Nanoparticles have small particle size, high surface energy and the tendency of spontaneous agglomeration. The existence of agglomeration will greatly affect the advantages of nano powders. Therefore, how to improve the dispersion and stability of nano powders in liquid medium is a very important research topic.

Particle dispersion is a new frontier discipline developed in recent years. The so-called particle dispersion refers to the project in which the powder particles are separated and dispersed in the liquid medium and uniformly distributed in the entire liquid phase, mainly including three stages: wetting, disaggregation and stabilization of dispersed particles.
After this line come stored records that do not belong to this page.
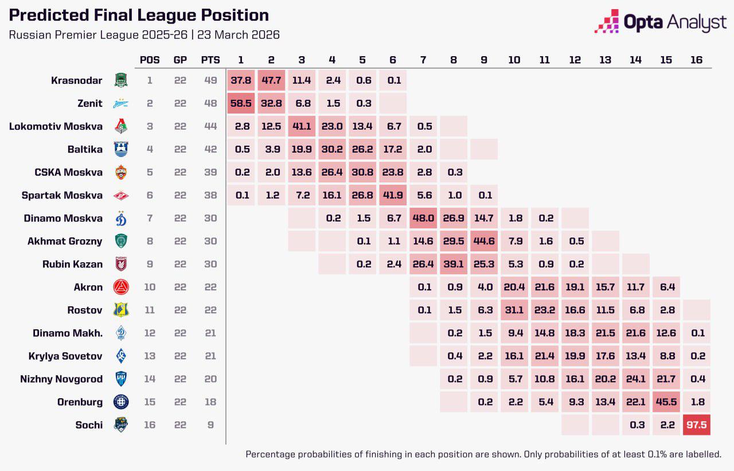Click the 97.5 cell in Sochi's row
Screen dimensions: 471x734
[696, 425]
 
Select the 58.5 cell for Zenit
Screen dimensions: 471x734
[241, 103]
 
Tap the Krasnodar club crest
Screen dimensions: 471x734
[121, 80]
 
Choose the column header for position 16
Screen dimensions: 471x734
[696, 60]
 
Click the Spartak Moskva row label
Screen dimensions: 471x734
[63, 195]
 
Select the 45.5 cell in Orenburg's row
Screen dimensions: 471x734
[666, 402]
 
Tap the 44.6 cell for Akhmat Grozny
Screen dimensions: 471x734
[483, 241]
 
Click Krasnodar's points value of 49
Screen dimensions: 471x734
[210, 80]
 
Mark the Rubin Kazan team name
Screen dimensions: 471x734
[72, 264]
Wetting refers to the process of slowly adding the powder into the eddy current formed in the mixing system, so that the air or other impurities adsorbed on the surface of the powder are replaced by liquid. Disaggregation refers to making aggregates with larger particle size disperse into smaller particles by mechanical or super generation methods. Stabilization means to ensure that the powder particles can be uniformly dispersed in the liquid for a long time. According to different dispersion methods, it can be divided into physical dispersion and chemical dispersion. Ultrasonic dispersion is one of the physical dispersion methods.
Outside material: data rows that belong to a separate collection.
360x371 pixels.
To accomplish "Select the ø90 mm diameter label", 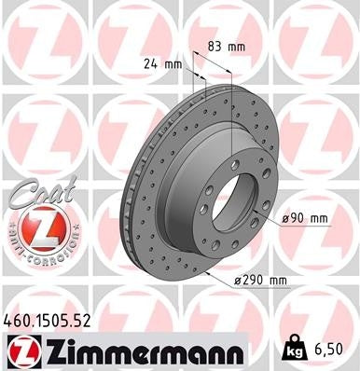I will point(306,218).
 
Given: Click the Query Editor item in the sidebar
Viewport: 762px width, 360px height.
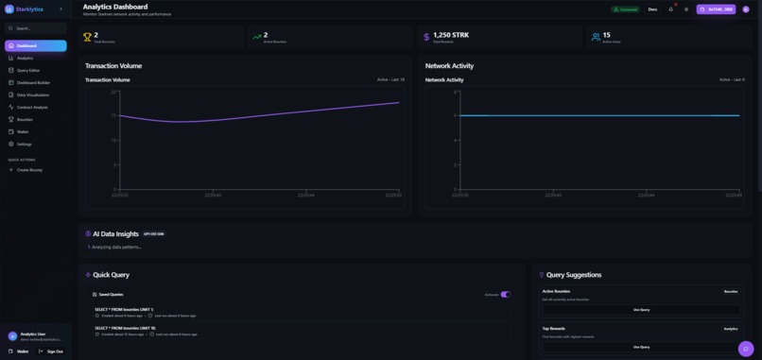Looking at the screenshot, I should (28, 70).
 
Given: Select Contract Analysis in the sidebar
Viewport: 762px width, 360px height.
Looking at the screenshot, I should (32, 107).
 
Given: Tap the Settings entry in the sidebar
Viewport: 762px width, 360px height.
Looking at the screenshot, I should (24, 144).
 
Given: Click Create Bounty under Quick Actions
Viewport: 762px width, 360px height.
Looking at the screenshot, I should (29, 170).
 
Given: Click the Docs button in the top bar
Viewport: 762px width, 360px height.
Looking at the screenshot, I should (652, 9).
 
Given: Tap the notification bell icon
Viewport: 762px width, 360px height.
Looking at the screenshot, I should (671, 9).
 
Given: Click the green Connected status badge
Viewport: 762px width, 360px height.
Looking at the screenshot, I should (624, 9).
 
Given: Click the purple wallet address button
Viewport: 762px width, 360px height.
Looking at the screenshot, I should (716, 9).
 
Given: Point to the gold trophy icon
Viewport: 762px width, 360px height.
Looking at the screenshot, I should (87, 38).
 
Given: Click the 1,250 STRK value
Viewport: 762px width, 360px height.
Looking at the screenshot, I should (451, 35).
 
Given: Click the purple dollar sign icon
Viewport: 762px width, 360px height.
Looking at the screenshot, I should (425, 38).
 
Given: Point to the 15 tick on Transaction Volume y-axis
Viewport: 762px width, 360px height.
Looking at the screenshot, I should (114, 116).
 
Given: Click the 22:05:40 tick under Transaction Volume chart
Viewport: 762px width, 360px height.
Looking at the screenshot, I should (213, 195).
Ultrasonic dispersion method: ultrasonic has the characteristics of wave length, approximate straight line propagation, easy energy concentration, etc. Ultrasound can improve the chemical reaction rate, shorten the reaction time and improve the selectivity of the reaction; It can also stimulate chemical reactions that cannot occur in the absence of ultrasound. Ultrasonic dispersion is to directly place the suspended particles to be treated in the super growth field and treat them with ultrasonic waves of appropriate frequency and power, which is a highly intensive dispersion method. At present, the mechanism of ultrasonic dispersion is generally believed to be related to cavitation. The propagation of ultrasonic wave is carried by the medium, and there is an alternating period of positive and negative pressure in the propagation process of ultrasonic wave in the medium. The medium is squeezed and pulled under alternating positive and negative pressures. When the ultrasonic wave with enough amplitude acts on the critical molecular distance of the liquid medium to keep constant, the liquid medium will break and form microbubbles, which will further grow into cavitation bubbles. On the one hand, these bubbles can be re dissolved in the liquid medium, and may also float and disappear; It may also collapse away from the resonance phase of the ultrasonic field. Practice has proved that there is an appropriate supergeneration frequency for the dispersion of suspension, and its value depends on the particle size of suspended particles. For this reason, it is good to stop for a certain period of time after the super birth and continue the super birth to avoid overheating. It is also a good method to use air or water for cooling during the super birth.